“I was a rehearsal room baby,” Ché Walker, says with a characteristic laugh. “I grew up watching my mum and dad rehearsing. My dad ran the original Half Moon Theatre in east London and my mum [the actress, Ann Mitchell] was in Monstrous Regiment.”
The first Half Moon (before it moved to bigger premises in a disused Methodist chapel in 1979) was housed in a rented synagogue near Aldgate. The building was “really battered. It had a rough-hewn, found-space quality, much like this,” he gestures at our surroundings. “I really respond to these kinds of spaces.” We are sitting in a corner of the Southwark Playhouse bar, with its exposed brickwork and vaulted ceiling, its well-worn and faintly shabby sofas; the quiet punctuated by the trains passing overhead. Walker is taking a brief break from rehearsals for his forthcoming production of John Patrick Shanley’s Danny and the Deep Blue Sea. It’s a play he clearly, passionately loves. He first saw it back in 1994 and went on to star in it early in his career, playing Danny in a mid-1990s production at the Interchange Studios. Now he’s returned to it again, this time as a director, with Clare Latham (who starred in Walker’s production of Blue Surge at the Finborough earlier this year) and Jonathan Chambers taking the title role.

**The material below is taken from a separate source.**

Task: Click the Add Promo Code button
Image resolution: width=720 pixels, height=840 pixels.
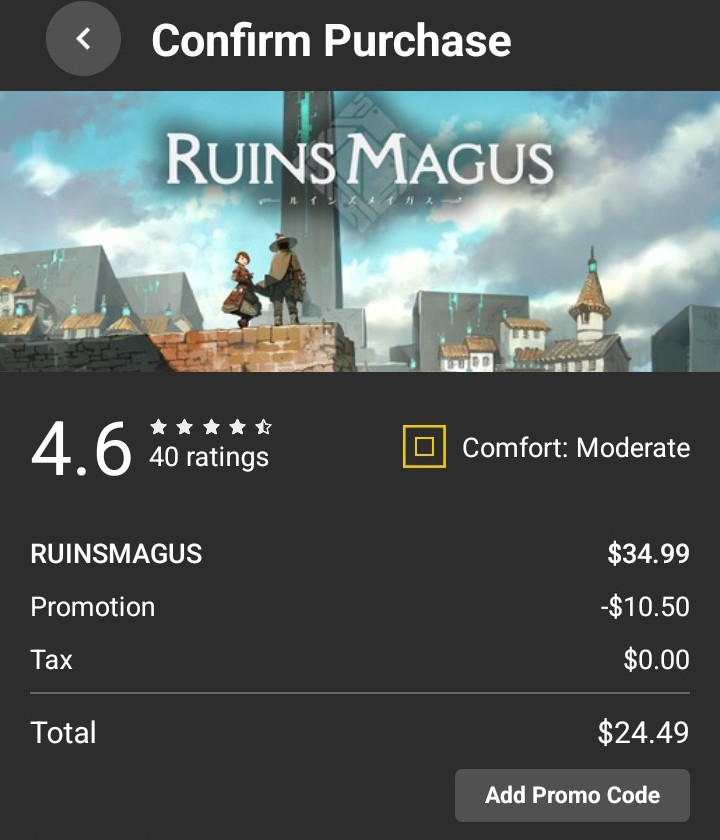Action: pyautogui.click(x=572, y=795)
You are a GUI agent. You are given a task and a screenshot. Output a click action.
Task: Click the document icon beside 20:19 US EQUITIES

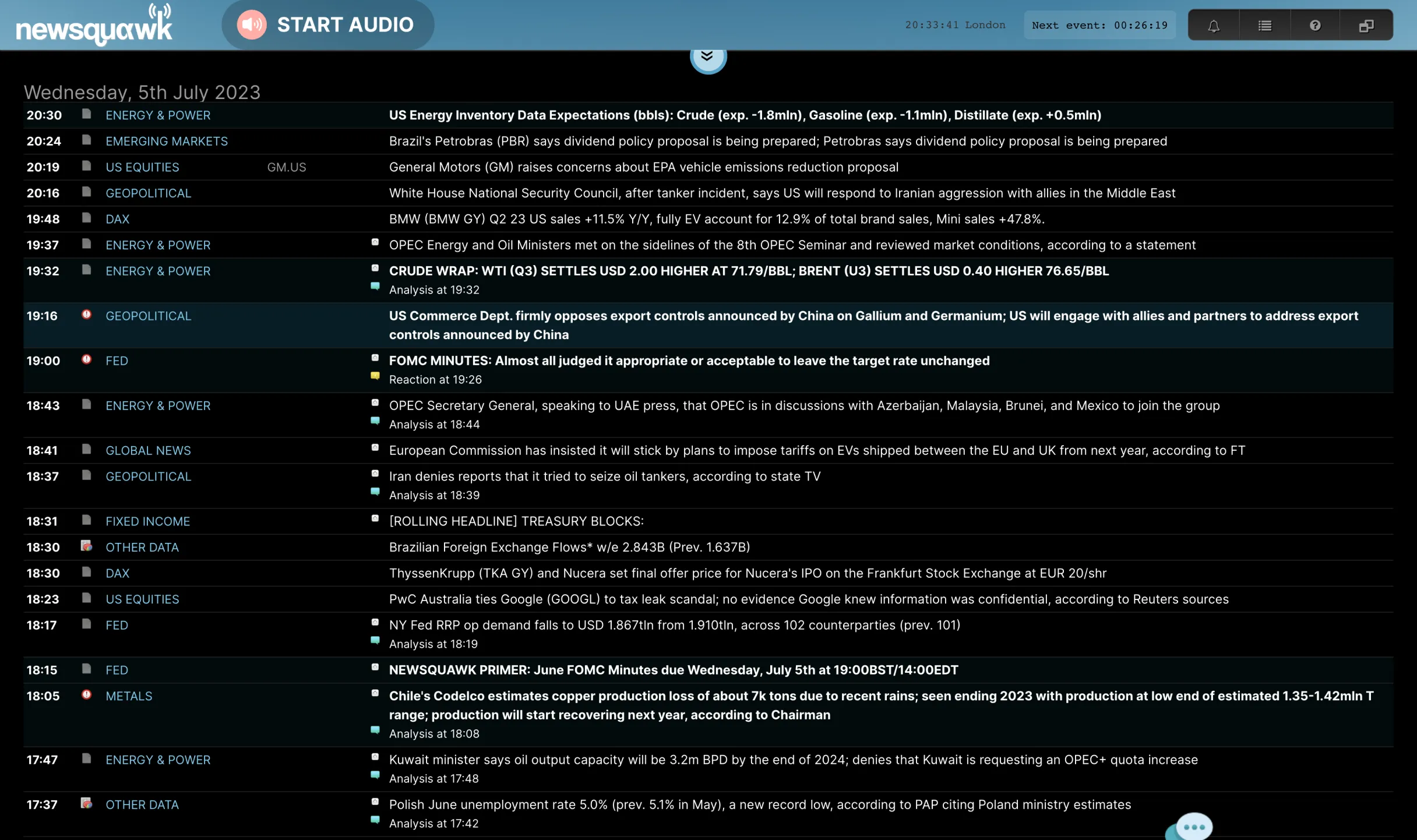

In Shanley’s 1983 two-hander, a man and a woman, both lonely, both accustomed to living on the fringes, meet in a Bronx dive bar. He is volatile and quick-tempered, violence is like a wave within him, a constant swell; she is tormented by her past, damaged, fragile and yet tough, hardened by life. It is a play of transformation; these two bruised people both find solace in the other, salvation of sorts. “I love the humour of it,” Walker explains,” I think it’s a funny play. It’s a rare gift to take something that bleak and make it funny. It’s brave, balls-out writing.”
A lot of Walker’s work, as a playwright at least, is concerned with the urban and contemporary, the noise and pulse of life in London, its patterns, its people. “I work to a city rhythm as a writer,” he admits. His best known play, The Frontline – a large-canvas work of urban celebration written specifically for the Globe and the first play with a contemporary setting to be staged there – encapsulates this. So what is it about the play from the early 1980s that speaks to him? “I think it’s both timeless and epic in its way. As we’ve gone along we’ve come to find it a very spiritual play. It’s extraordinary to have a two-hander which is some ways so local, set in a bar and a bedroom, which has such vast resonance. Sin, transgression, redemption. It’s about that feeling of being out of control, of being stained by past crimes and what you do to get rid of that feeling.” And while it’s a very contained, intimate piece, the outside world keeps seeping in; the unseen characters are very present – and the occasional lumbering rumble of a train overhead is almost an asset. Which is a good thing as the play is being staged in the Vault, Southwark Playhouse’s more unfinished, second space. “It’s a challenging space to work in, but I love it, I think it’s magic. I think the outside noise enhances our play. I like the rawness of it.”